Akhil
Akhil

Reputation: 105

pointer arithemetic: warning: assignment makes pointer from integer without a cast [enabled by default]

I found a following code while learning about pointer arithmetic :

#include <stdio.h>
int main()
{
    int *p, *q, *r, a, b;
    p = &a;
    q = &b;
    p = p-q;             
    r = &a;
    r = (int*)(r-q);   
    printf("p = %p\n",p);
    printf("r = %p\n",r);
}

When I compiled the code I got the following warning:

test.c:7:11: warning: assignment makes pointer from integer without a cast [enabled by   default]
         p = q-p;             
           ^

Now when I run the code, I got the following output:

p = 0x1
r = 0x1

Since the outputs are same, could anyone please explain the significance of the warning. Thank you in advance.

Upvotes: 2

Views: 467

Answers (3)

Anbu.Sankar
Anbu.Sankar

Reputation: 1346

You are subtracting two pointers, it will give you an positive integer but you are storing the result in a pointer.So typecasting is mandatory here...

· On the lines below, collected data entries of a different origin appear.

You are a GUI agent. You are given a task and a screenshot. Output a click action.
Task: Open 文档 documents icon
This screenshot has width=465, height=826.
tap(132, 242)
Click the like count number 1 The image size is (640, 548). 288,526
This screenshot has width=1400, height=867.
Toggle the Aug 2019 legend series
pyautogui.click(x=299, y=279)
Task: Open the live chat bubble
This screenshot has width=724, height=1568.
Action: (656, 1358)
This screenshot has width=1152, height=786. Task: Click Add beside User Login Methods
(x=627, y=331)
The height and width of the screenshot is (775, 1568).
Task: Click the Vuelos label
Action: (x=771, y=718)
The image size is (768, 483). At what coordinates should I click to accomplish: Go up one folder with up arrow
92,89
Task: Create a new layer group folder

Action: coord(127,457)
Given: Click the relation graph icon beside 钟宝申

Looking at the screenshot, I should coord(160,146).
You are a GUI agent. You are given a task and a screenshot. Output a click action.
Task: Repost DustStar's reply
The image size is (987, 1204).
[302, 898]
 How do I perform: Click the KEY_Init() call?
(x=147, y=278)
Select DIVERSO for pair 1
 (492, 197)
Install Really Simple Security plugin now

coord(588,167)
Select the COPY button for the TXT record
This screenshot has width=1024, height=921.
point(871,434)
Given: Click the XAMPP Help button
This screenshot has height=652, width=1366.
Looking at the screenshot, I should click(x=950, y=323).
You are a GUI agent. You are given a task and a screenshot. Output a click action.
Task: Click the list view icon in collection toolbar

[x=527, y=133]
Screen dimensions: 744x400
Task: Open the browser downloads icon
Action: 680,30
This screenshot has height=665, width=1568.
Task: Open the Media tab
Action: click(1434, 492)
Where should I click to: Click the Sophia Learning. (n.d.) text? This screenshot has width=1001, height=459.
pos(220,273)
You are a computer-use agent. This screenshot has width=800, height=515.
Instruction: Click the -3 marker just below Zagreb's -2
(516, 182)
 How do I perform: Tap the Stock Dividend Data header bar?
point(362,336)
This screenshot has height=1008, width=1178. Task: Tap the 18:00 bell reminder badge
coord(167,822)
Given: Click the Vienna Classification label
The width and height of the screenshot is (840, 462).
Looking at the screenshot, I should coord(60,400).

Do typecast as follows (Typecast must be for result of p-q ,Not for only p)

    p = (int*)(p-q);

By doing typecast like above, you will not get warning...

Upvotes: 0

user694733
user694733

Reputation: 16043

Substracting address from address, doesn't return address. It returns integer, which is a distance between those addresses.

N1570 - 6.5.6p9:

When two pointers are subtracted, both shall point to elements of the same array object, or one past the last element of the array object; the result is the difference of the subscripts of the two array elements. The size of the result is implementation-defined, and its type (a signed integer type) is ptrdiff_t defined in the stddef.h header. ...

Upvotes: 1

Kapil
Kapil

Reputation: 31

You are subtracting two pointers, it will give you an integer but you are storing the result in a pointer.